I have a mobile home park in Victoria, TX. I recently received notice that my real property taxes are increasing 300% on the next invoice. The appraisal district said the state is forcing them to increase values to fair market level, which in my case is the purchase price on the park in 2019. This increase will create a hardship on me and the residents since, ultimately, I will pass on as much as I can to them.
The appraisal district considers my property commercial although there is technically no zoning in Victoria.
Can anyone here provide advice on what I can do in this situation? I do plan to protest this increase since it is happening all at once and the county really does need affordable housing.
There are companies out there that will do this as a matter of routine paper mill; you pay them a portion of the amount saved after you “win” and they haggle with the district to lower the taxes. It’s practically a no-lose situation except for the nosy info the protest firm asks of you. For example I believe O’Connor https://www.poconnor.com/ operates in Texas.
Thank you, Brandon. I’ll check it out. The last consultant I used was not able to reduce the taxes, but perhaps the different circumstances will yield a better result.
Peggy, the local county tax offices in some location are becoming very aggressive in raising taxes. Some park owners are taking their increased tax bills to their tenants. For example taxes are $20,000 for a 100 site park the new procedure is to divide the $20,000 into 100 for a charge of $200 per unit. Residents are given the bill and have 2 months to pay----when that information is shown to the assessor office they are MORE careful in their capricious activity. Go raise the taxes you are making it more difficult for poor people to exist—do you want homeless people??? Probably would not fly in a blue state??? It is being done in Florida!!!
@Peggy_Tate I was looking at the following URL Victoria County Texas Property Taxes - 2023 and I too have the same problem at one of our parks in Minnesota. The Assessor does not look at each property individually, but as an aggregate of “like properties,” otherwise they would have to pay to have each property individually appraised. That being said, it appears that the tax payment averages 1.79% of the average aggregate which in your case should be MHP and hopefully they are not using commercial. As a double benefit to you (and you might ask your CPA), but if you obtained a Cost Segregation Study from a company that specializes in MHP where the land gets the least value and the capital improvements get the most, if the land value is considerably less than what the Assessor claims you could use the Cost Segregation Study to Appeal the Assessment and if you guessed on your capital improvements for depreciation and the Cost Segregation Study comes in higher you may be able to adjust your deprecation amount? Just a thought, but us @carl stated if you pass through the expense and let your residents know what the City is doing to them maybe coupled with the local press, you might be able to “move a mountain.”
i doubt the tax assessor cares who pays the bill so i wouldnt pass the tax costs to tenants unless its written into your lease…, actually TX is the most property tax disputed state in the union, id start with a reliable co who has a record of disputes in TX .
It does not need to be in the lease, it needs to be in the landlord tenant regulations. Usually all landlord expences are pass along to tenants. Taxes, cost of living increases, capitol expences etc.
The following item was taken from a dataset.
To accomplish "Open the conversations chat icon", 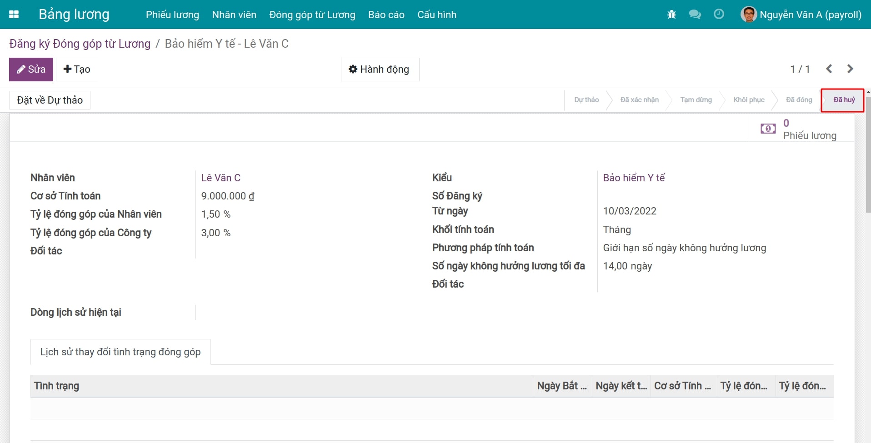I will coord(695,15).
If the regulations do not specificly state you can not pass the expence to tenants then you generally are allowed to pass them along.
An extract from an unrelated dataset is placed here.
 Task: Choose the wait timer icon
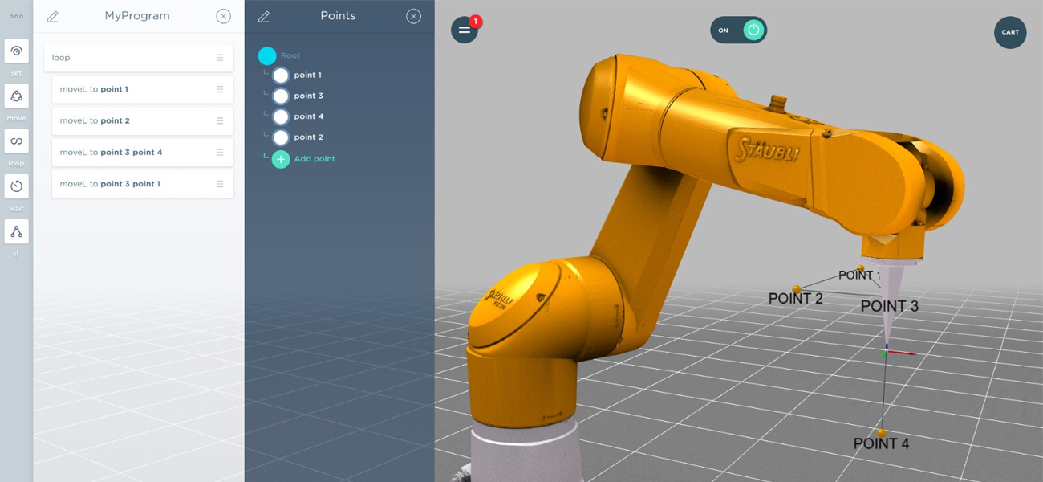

Is there not a way to straight up just appeal it? In SC, we can appeal property taxes - both personal property and real estate (personal are things such as vehicle tax, which we have).
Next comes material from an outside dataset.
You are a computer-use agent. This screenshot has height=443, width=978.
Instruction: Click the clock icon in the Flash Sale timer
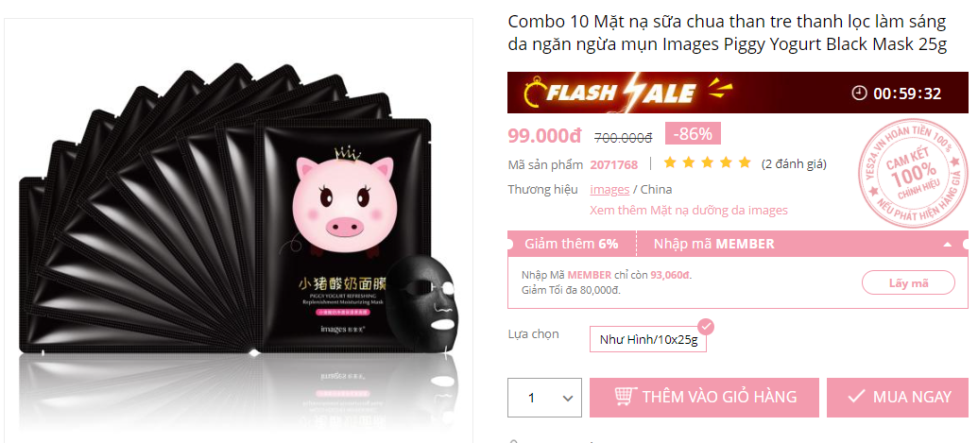pos(859,94)
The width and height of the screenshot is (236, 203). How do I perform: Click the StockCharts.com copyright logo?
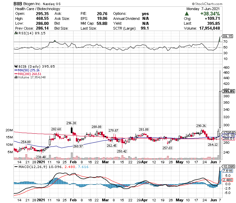pyautogui.click(x=207, y=4)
I would start there. Build your case as to why this is not just unfair, but frankly inconceivable. Tax increases of 5-35% are at least tolerable. But 300%? That could lead some to default, and then tax sale. Arguments:
price increase is not reasonable or customary (show historical and/or other property tax rate changes for comparison)
demonstrate real hardship. (how this increase will negatively impact you/your property)
hurts “affordable housing” that you provide. This could be tied into the hardship above. Others in this post have mentioned how it will affect your tenants, so highlight that.